DIED. HERB RITTS, 50, sweetly easygoing celebrity photographer whose ability to make famous subjects comfortable helped him capture and define the high-octane glamour and narcissism of the 1980s; of complications from pneumonia; in Los Angeles. A onetime furniture salesman who made his name with an impromptu late-1970s photo shoot of his not-yet-known friend Richard Gere, Ritts produced memorable photos of Elizabeth Taylor revealing her brain-surgery scar, Madonna grabbing her crotch, and singer k.d. lang, in drag, being shaved by Cindy Crawford.
DIED. JOE STRUMMER, 50, punk rock's godfather, born John Mellor, who co-founded the seminal band the Clash, which took punk to adventurous new heights; of a heart attack; in Broomfield, Britain. Unlike fellow punk pioneers the Sex Pistols, whose nihilistic motto was No Future, the Clash, in its Latin-, reggae-and soul-infused songs, including London Calling, White Riot and The Call Up, urged action against social injustice and pretentious poseurs. Though the Clash split up in 1986, Strummer later found new popularity with the band the Mescaleros.
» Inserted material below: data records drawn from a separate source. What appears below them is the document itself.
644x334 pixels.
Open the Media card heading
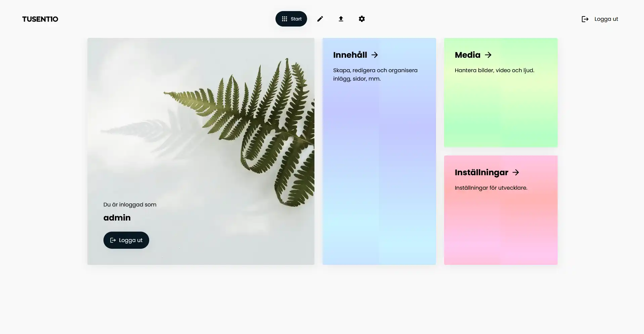click(467, 55)
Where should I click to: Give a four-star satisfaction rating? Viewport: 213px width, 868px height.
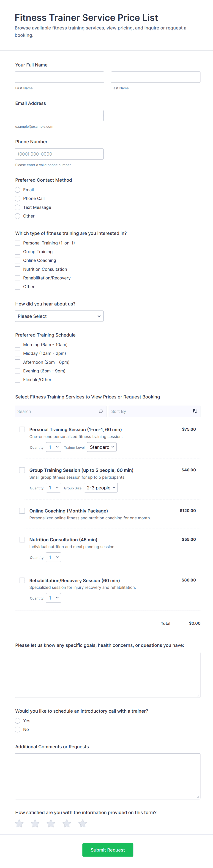(67, 824)
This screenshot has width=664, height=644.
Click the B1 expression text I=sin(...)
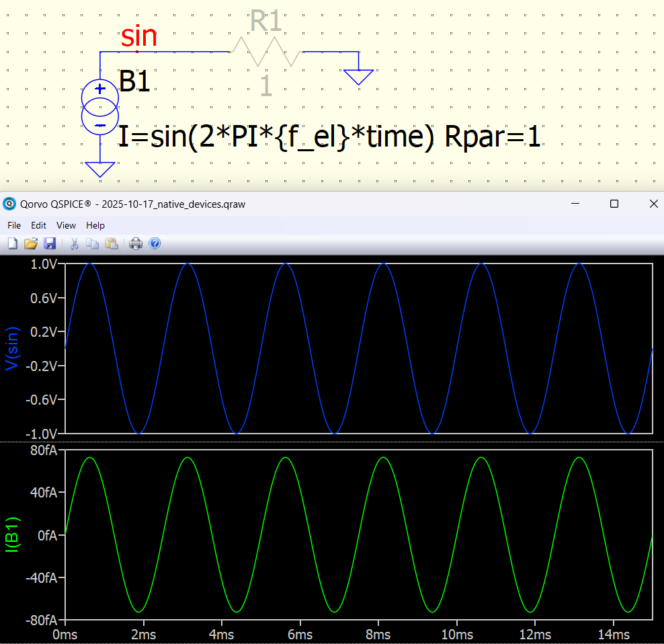[x=329, y=137]
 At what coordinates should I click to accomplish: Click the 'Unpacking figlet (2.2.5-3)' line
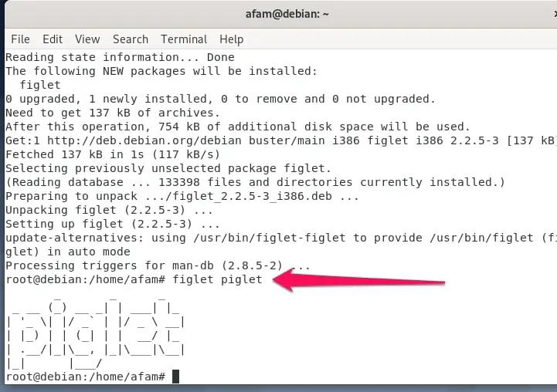click(109, 210)
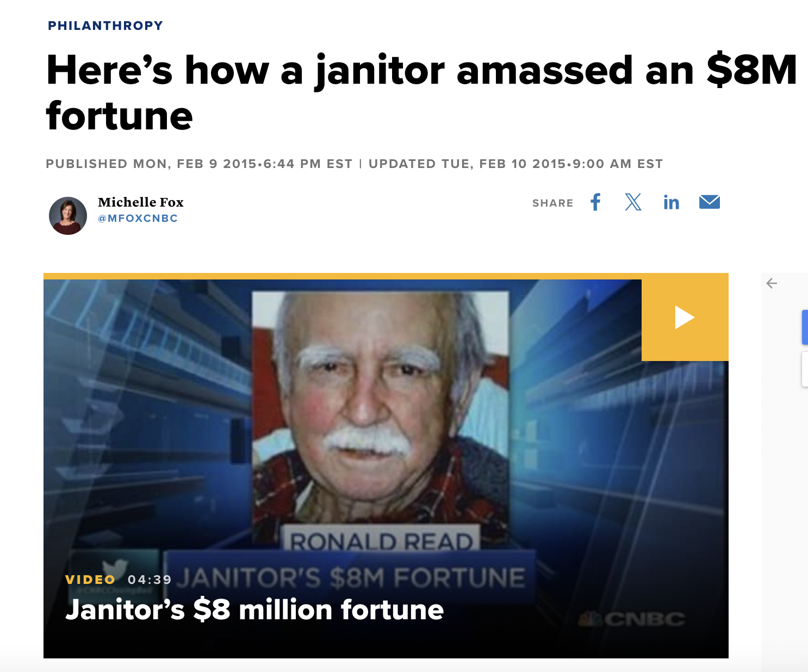Share the article on X
Screen dimensions: 808x672
coord(633,202)
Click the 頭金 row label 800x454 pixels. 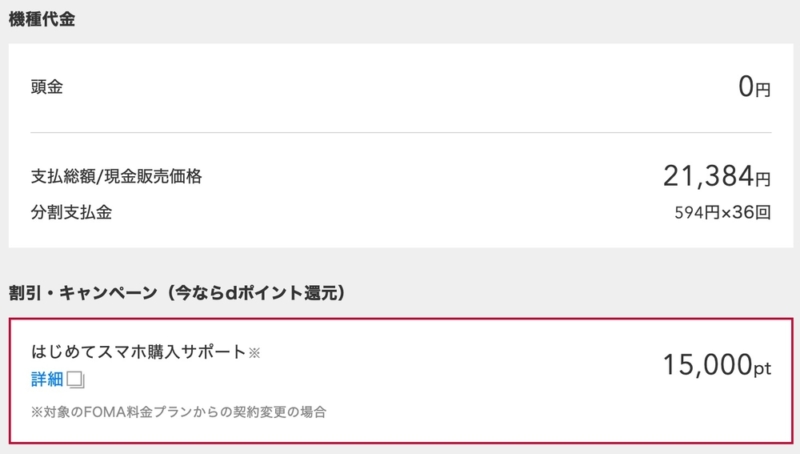tap(47, 87)
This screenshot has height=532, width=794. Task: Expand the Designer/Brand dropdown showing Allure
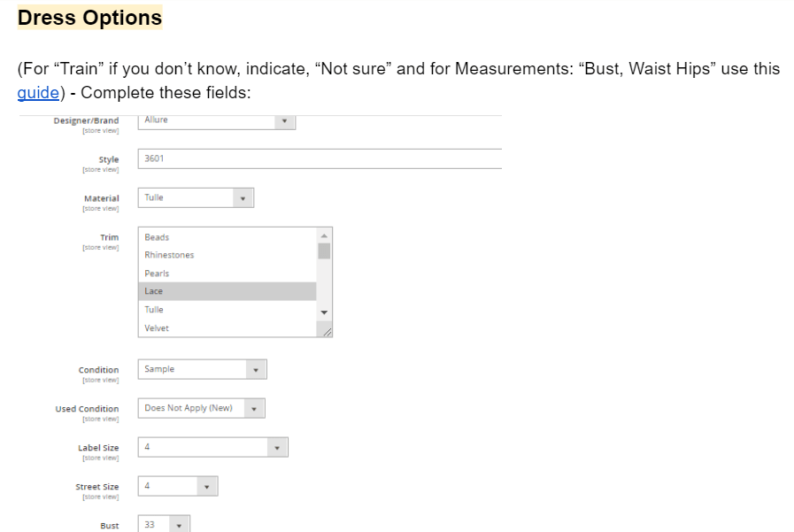click(x=216, y=121)
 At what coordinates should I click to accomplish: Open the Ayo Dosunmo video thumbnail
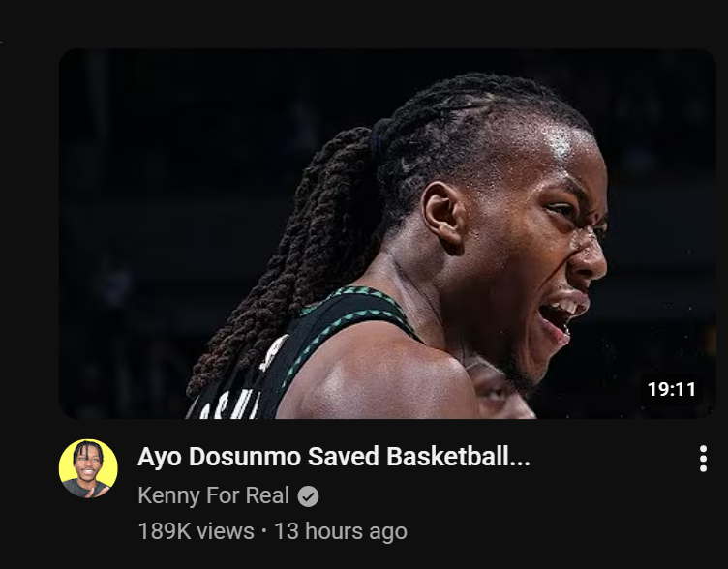click(x=387, y=233)
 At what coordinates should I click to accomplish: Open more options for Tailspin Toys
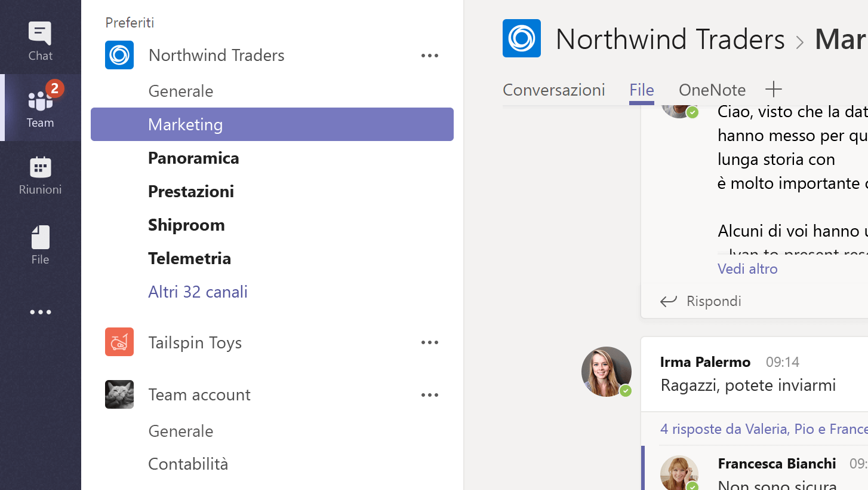429,342
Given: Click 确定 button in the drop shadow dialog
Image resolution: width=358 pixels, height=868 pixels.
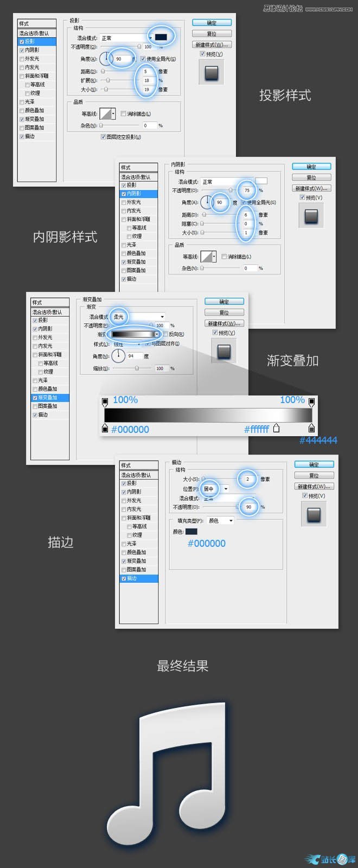Looking at the screenshot, I should (x=212, y=23).
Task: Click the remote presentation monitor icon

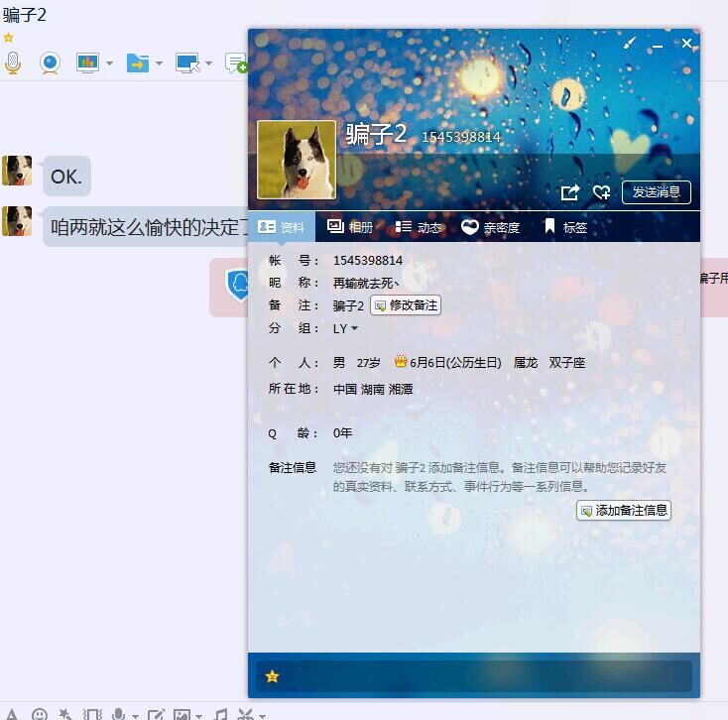Action: point(87,62)

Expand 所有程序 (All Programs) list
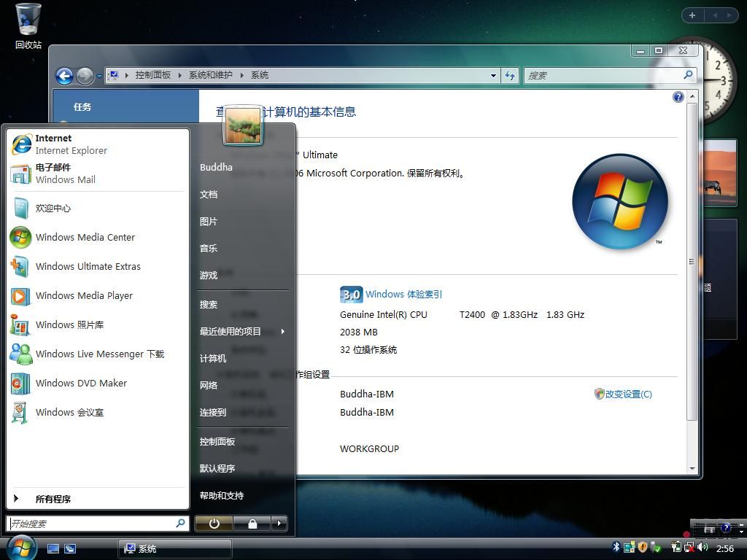53,499
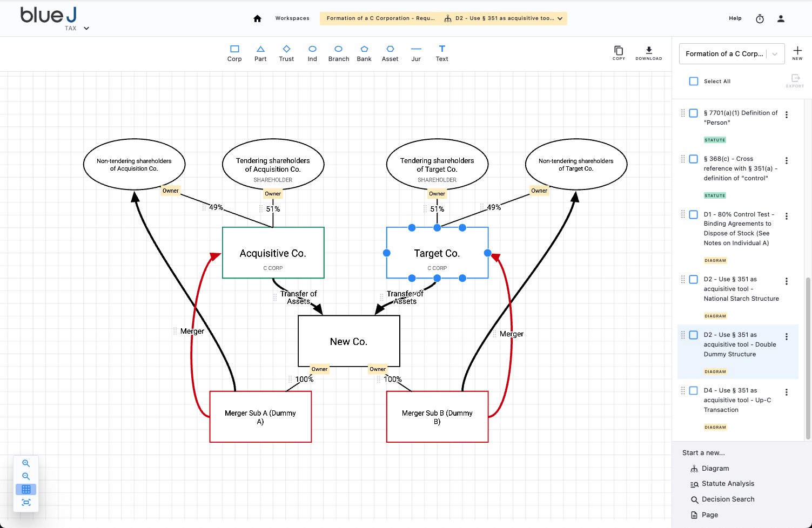This screenshot has width=812, height=528.
Task: Select the D1 80% Control Test diagram
Action: click(740, 228)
DIED. GEORGE ROY HILL, 81, Oscar-winning director who brought a breezy touch to old-fashioned storytelling in some of Hollywood's most popular big-star entertainments of the 1960s and '70s; after a battle with Parkinson's disease; in New York City. A stickler for quality who made just 14 movies in a three-decade career, he popularized the duo of Robert Redford and Paul Newman in Butch Cassidy and the Sundance Kid (1969) and The Sting (1973) and made acclaimed film versions of Kurt Vonnegut's Slaughterhouse-Five and John Irving's The World According to Garp.
DIED. JOE FOSS, 87, Medal of Honor--winning World War II pilot, Governor of South Dakota, commissioner of the American Football League and head of the National Rifle Association; at a hospital near his home in Scottsdale, Ariz. Dubbed "America's No. 1 Ace" on the cover of LIFE magazine for shooting down 26 fighters and bombers in the battle for guadalcanal, he later drew controversy as a gun supporter. in 1990 he told TIME, "All guns are good guns."